:: INFORMATION SHOWN ::
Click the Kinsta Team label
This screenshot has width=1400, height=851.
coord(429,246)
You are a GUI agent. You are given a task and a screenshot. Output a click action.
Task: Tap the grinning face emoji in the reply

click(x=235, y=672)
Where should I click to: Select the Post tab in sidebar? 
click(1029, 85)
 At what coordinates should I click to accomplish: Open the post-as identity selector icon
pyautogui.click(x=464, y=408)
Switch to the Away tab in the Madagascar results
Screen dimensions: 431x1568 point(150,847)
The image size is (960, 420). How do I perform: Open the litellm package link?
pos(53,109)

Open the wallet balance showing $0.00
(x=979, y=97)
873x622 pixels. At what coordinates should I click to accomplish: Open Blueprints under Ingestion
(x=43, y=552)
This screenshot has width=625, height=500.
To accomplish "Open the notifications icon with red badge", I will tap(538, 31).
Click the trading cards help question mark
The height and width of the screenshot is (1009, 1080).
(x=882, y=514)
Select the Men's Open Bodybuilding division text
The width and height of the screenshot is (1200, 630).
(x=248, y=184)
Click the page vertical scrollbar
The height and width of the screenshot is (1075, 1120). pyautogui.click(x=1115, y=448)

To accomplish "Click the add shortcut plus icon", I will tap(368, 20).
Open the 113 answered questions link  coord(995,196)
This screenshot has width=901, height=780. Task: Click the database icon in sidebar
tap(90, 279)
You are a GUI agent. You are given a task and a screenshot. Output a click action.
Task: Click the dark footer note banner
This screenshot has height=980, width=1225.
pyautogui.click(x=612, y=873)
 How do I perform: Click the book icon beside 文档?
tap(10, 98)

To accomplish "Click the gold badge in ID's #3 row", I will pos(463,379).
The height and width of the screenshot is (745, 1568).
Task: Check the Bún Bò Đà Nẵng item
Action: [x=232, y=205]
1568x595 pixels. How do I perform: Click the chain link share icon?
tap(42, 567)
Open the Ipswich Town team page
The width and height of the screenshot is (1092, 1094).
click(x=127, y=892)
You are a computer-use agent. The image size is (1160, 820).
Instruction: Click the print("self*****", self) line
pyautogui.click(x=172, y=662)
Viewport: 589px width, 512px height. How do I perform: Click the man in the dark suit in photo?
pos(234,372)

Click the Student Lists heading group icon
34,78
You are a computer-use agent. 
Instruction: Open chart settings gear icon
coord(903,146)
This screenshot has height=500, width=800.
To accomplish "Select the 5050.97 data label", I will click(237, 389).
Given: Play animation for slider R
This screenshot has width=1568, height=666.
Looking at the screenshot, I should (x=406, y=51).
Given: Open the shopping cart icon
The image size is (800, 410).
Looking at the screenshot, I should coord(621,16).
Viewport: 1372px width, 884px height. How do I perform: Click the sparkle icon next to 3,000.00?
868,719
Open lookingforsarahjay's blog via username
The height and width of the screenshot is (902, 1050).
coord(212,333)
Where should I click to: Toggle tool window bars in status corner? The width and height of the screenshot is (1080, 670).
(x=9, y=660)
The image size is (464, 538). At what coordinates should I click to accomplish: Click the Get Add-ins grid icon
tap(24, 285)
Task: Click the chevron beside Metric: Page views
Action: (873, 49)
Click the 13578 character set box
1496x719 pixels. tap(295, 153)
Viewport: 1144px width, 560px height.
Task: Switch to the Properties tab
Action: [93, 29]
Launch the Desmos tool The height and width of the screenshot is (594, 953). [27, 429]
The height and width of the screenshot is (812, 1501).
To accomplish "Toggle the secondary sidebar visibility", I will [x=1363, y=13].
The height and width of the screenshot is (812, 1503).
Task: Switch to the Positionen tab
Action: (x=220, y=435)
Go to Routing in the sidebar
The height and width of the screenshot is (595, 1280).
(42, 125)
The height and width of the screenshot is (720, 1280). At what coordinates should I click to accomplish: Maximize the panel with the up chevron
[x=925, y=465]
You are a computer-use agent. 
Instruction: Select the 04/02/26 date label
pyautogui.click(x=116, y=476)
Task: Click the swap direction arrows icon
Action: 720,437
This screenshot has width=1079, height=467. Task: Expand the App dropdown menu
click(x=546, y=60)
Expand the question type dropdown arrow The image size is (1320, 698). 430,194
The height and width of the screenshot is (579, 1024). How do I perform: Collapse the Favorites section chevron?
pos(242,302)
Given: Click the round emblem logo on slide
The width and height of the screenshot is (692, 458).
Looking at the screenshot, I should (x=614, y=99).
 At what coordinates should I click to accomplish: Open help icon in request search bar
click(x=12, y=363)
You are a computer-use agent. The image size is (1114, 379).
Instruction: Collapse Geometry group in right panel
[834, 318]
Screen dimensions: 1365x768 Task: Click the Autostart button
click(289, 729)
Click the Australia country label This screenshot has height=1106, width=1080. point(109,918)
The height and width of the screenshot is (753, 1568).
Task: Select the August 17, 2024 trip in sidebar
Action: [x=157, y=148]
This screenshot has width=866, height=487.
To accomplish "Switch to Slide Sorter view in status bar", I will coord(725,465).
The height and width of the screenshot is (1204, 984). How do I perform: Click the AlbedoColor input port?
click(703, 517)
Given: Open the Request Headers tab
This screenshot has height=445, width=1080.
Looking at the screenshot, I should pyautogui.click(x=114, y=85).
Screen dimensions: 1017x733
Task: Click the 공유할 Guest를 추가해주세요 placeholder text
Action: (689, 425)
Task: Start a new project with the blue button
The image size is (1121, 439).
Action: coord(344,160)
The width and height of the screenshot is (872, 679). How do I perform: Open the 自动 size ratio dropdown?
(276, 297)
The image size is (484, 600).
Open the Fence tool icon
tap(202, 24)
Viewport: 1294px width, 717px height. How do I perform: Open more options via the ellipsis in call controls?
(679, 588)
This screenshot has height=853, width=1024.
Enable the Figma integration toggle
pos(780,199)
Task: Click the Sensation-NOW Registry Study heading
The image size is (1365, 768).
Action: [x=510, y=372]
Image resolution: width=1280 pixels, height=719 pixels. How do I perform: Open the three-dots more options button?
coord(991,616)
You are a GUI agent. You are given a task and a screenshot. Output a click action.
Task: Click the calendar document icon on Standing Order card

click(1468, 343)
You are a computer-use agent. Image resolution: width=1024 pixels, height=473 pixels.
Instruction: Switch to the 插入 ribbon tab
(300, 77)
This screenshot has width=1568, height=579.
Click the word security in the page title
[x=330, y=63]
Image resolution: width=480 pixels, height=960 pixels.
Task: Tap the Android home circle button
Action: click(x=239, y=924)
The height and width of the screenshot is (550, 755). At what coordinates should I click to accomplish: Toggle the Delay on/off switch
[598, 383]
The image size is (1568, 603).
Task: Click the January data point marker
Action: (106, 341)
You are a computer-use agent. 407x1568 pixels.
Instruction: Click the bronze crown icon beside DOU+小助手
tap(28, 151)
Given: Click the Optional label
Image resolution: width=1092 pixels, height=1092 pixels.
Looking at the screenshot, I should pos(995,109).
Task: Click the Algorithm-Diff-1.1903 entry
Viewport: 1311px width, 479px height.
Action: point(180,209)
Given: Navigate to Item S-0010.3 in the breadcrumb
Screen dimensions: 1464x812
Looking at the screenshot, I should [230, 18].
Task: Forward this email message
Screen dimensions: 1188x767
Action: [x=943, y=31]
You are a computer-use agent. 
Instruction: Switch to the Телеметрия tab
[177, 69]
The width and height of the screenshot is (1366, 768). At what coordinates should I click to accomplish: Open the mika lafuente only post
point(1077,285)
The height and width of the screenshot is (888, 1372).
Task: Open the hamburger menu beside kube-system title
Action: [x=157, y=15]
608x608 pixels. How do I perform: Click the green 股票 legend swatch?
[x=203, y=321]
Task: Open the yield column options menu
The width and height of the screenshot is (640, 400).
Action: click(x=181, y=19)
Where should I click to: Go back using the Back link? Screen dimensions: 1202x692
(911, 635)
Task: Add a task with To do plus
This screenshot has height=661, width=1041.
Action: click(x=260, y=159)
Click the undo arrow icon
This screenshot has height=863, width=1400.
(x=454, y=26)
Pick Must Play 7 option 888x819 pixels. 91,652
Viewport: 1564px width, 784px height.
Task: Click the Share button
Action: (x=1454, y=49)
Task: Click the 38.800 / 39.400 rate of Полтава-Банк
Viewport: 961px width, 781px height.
:::
Restate word for word the entries above from the line with "Given: Open the Request Headers tab" through the line with "You are a computer-use agent. Image", inclusive, leaving out everything else.

Given: Open the Request Headers tab
This screenshot has height=445, width=1080.
Looking at the screenshot, I should pyautogui.click(x=114, y=85).
Screen dimensions: 1017x733
Task: Click the 공유할 Guest를 추가해주세요 placeholder text
Action: (689, 425)
Task: Start a new project with the blue button
The image size is (1121, 439).
Action: coord(344,160)
The width and height of the screenshot is (872, 679). How do I perform: Open the 自动 size ratio dropdown?
(276, 297)
The image size is (484, 600).
Open the Fence tool icon
tap(202, 24)
Viewport: 1294px width, 717px height. How do I perform: Open more options via the ellipsis in call controls?
(679, 588)
This screenshot has height=853, width=1024.
Enable the Figma integration toggle
pos(780,199)
Task: Click the Sensation-NOW Registry Study heading
The image size is (1365, 768).
Action: [x=510, y=372]
Image resolution: width=1280 pixels, height=719 pixels. How do I perform: Open the three-dots more options button?
coord(991,616)
You are a GUI agent. You are given a task and a screenshot. Output a click action.
Task: Click the calendar document icon on Standing Order card

click(1468, 343)
You are a computer-use agent. Image resolution: width=1024 pixels, height=473 pixels.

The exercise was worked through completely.